§ **Your objective**
I need the lines below from the one with "This screenshot has width=2576, height=1109." down to the one with "Given: Click the Error Range line" reproduced exactly, both ends included, and nothing else.

§ **Source material**
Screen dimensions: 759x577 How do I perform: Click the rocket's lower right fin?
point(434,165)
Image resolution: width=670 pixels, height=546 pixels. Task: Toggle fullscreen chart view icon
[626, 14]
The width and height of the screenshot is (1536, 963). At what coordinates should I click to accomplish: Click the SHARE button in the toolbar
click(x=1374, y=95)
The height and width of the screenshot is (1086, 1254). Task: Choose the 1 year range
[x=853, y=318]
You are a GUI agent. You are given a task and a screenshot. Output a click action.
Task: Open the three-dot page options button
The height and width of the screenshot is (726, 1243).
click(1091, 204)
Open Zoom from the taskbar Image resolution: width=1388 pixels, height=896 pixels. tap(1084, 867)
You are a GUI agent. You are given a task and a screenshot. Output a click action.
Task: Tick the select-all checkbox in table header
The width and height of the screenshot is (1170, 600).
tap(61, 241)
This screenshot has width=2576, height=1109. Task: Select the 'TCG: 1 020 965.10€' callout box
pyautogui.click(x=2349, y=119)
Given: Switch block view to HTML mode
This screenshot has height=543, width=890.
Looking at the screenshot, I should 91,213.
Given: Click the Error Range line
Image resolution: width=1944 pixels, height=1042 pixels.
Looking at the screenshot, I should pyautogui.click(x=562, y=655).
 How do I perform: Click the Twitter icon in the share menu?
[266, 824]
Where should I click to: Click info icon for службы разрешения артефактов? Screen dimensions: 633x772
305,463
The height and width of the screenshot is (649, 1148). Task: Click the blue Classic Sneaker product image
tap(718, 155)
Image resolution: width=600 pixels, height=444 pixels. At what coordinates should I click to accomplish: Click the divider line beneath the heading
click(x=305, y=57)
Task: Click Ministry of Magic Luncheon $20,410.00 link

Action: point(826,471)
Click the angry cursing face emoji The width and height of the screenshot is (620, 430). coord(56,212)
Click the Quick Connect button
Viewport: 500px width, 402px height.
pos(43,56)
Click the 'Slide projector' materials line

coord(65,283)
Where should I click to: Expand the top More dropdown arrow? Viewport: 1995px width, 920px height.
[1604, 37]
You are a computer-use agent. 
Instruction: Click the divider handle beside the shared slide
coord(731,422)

§ **Task solution**
This screenshot has width=2576, height=1109. Task: Select the 'TCG: 1 020 965.10€' callout box
pyautogui.click(x=2349, y=119)
Given: Switch block view to HTML mode
This screenshot has height=543, width=890.
Looking at the screenshot, I should 91,213.
Given: Click the Error Range line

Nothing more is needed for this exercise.